In the recent years, much has been spoken about climate change and its devastating effect on the planet. On a day-to-day basis we may not notice the consequences of climate change, but various phenomenons are occurring in the natural environment in more ways than we can imagine. And these changes are also impacting our health, respiratory diseases being seen most commonly than ever before. India will see a 20 per cent rise in asthma-related deaths in the next 10 years if urgent steps to curb climate change and prepare for its consequences are not taken, warned premier business body Confederation of Indian Industry (CII).
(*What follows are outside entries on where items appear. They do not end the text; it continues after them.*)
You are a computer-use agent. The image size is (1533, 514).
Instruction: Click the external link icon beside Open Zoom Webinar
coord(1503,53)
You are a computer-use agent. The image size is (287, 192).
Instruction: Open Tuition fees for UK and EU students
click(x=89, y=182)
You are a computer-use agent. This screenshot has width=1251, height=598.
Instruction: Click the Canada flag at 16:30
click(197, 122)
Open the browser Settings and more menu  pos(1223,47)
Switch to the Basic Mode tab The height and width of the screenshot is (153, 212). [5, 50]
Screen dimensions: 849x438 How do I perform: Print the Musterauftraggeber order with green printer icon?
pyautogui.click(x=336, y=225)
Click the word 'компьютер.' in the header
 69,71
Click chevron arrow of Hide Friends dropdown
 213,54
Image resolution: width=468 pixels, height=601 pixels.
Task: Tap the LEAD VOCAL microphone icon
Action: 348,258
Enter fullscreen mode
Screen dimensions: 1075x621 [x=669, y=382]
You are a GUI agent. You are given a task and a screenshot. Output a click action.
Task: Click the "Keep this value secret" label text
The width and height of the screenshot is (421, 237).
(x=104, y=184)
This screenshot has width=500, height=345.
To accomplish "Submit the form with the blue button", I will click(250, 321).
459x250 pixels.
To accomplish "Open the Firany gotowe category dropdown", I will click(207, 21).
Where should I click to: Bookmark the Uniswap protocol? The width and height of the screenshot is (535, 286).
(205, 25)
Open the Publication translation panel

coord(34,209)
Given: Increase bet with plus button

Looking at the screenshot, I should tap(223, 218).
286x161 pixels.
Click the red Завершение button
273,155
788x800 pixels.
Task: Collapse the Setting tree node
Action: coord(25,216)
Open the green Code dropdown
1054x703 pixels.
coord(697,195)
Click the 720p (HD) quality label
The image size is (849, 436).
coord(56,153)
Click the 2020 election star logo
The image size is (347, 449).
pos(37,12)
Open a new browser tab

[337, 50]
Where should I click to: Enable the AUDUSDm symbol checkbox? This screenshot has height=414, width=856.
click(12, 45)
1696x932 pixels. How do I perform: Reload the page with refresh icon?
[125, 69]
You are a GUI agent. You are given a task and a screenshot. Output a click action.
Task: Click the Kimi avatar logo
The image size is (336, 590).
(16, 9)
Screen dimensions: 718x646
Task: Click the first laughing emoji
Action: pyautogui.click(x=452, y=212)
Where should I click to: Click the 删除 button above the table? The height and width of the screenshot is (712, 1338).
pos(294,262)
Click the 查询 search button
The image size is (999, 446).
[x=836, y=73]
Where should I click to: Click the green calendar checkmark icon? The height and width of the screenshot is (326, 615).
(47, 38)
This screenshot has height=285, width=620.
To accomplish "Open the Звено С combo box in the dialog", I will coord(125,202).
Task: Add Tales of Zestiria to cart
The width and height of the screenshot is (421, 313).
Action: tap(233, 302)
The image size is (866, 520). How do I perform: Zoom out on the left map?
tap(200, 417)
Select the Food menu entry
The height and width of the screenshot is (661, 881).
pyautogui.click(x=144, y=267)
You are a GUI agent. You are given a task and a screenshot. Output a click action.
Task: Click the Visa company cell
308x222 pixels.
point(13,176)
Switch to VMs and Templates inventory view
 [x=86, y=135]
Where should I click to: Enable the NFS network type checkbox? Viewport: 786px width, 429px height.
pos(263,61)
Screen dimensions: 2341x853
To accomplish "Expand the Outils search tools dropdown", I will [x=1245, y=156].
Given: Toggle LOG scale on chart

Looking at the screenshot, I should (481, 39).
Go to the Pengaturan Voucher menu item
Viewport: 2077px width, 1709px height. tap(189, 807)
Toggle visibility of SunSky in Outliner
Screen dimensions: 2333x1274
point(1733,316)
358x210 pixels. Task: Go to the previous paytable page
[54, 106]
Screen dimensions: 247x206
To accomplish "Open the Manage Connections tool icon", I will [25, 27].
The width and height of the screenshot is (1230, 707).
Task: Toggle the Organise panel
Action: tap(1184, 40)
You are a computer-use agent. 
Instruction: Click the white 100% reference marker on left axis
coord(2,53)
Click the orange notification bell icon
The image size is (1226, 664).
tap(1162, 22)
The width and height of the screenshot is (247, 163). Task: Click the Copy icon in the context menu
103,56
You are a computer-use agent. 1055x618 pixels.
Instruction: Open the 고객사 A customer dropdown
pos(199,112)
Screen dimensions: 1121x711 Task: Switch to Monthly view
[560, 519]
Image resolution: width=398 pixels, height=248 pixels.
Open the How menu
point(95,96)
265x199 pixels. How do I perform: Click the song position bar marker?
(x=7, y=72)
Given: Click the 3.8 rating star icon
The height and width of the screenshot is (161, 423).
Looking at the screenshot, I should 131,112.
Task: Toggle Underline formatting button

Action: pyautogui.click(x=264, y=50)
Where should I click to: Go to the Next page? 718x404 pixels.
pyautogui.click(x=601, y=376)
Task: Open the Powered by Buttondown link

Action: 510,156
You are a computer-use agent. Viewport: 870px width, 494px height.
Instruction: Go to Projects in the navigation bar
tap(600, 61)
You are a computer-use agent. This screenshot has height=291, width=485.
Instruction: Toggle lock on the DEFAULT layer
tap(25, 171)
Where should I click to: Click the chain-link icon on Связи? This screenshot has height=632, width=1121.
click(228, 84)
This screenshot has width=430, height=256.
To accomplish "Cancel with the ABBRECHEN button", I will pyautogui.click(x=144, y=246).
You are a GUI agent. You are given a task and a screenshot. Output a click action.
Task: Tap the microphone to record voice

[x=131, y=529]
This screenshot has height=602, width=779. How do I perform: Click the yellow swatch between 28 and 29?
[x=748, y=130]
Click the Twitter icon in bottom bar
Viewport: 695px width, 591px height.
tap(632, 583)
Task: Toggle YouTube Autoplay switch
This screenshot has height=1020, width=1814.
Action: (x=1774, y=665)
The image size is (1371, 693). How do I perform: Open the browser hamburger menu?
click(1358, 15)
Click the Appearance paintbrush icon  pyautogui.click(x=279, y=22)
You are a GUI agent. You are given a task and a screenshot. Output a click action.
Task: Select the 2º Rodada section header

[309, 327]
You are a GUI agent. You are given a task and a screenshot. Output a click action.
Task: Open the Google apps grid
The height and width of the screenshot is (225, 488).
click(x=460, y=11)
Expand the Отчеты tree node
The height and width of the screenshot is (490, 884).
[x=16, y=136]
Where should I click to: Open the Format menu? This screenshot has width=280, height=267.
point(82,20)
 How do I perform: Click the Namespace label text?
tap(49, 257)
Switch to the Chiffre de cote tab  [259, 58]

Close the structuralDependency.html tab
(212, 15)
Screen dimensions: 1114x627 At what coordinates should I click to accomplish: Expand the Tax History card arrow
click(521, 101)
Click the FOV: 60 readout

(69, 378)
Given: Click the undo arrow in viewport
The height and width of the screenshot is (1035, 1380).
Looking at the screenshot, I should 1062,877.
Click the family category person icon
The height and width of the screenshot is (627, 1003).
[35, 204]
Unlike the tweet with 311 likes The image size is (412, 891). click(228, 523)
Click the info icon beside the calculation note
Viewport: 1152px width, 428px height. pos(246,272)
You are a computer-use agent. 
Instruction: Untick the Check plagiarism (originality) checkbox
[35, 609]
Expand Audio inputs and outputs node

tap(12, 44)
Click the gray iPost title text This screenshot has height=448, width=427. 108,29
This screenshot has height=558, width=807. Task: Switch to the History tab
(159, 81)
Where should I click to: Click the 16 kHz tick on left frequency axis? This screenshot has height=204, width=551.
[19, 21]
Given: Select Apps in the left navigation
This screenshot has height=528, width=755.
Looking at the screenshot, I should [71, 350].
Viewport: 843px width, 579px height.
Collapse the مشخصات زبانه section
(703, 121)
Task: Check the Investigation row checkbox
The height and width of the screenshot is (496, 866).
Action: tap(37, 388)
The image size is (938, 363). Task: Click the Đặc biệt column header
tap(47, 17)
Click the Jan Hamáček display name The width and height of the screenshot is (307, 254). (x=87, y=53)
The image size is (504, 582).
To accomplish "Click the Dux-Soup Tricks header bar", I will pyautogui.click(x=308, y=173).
In a theme paper, titled “Impact on health because of climate change, air pollution, water and sanitation challenges”, CII said the rising temperature would lead to an increase in health-related deaths and ailments. The paper by CII underlined that because of the climate change scenario, the temperature in India was likely to rise by 1.7 to 2 degrees by the year 2030.
“At present, about 6 per cent children in India suffer from respiratory tract infection and 2 per cent of adults from asthma. The high speed of urbanisation is one of the key drivers of air pollution,” said the theme paper released by BJP MP Meenakshi Lekhi. “There is a need to shift from curative to preventive health.”
According to CII, India is now home to 10 of the most 20 polluted cities in the world, with cities like Gwalior, Allahabad, Patna, Raipur and Delhi being among the top five most polluted cities.
“The air quality in north Indian cities is 2-3 times worse than the cities in south India. The worsening air pollution has led to a sharp rise in cases of chest and throat disease in India. India’s worsening air pollution caused some 1.1 million premature deaths in 2015 and the country now rivals China for having the highest air pollution health burdens in the world,” the theme paper stated.
According to a World Bank report, the cost of environment damage due to air pollution amounts to 3 per cent of the Gross Domestic Product of the country, of which outdoor air pollution accounts for 1.7 per cent and indoor air pollution 1.3 per cent.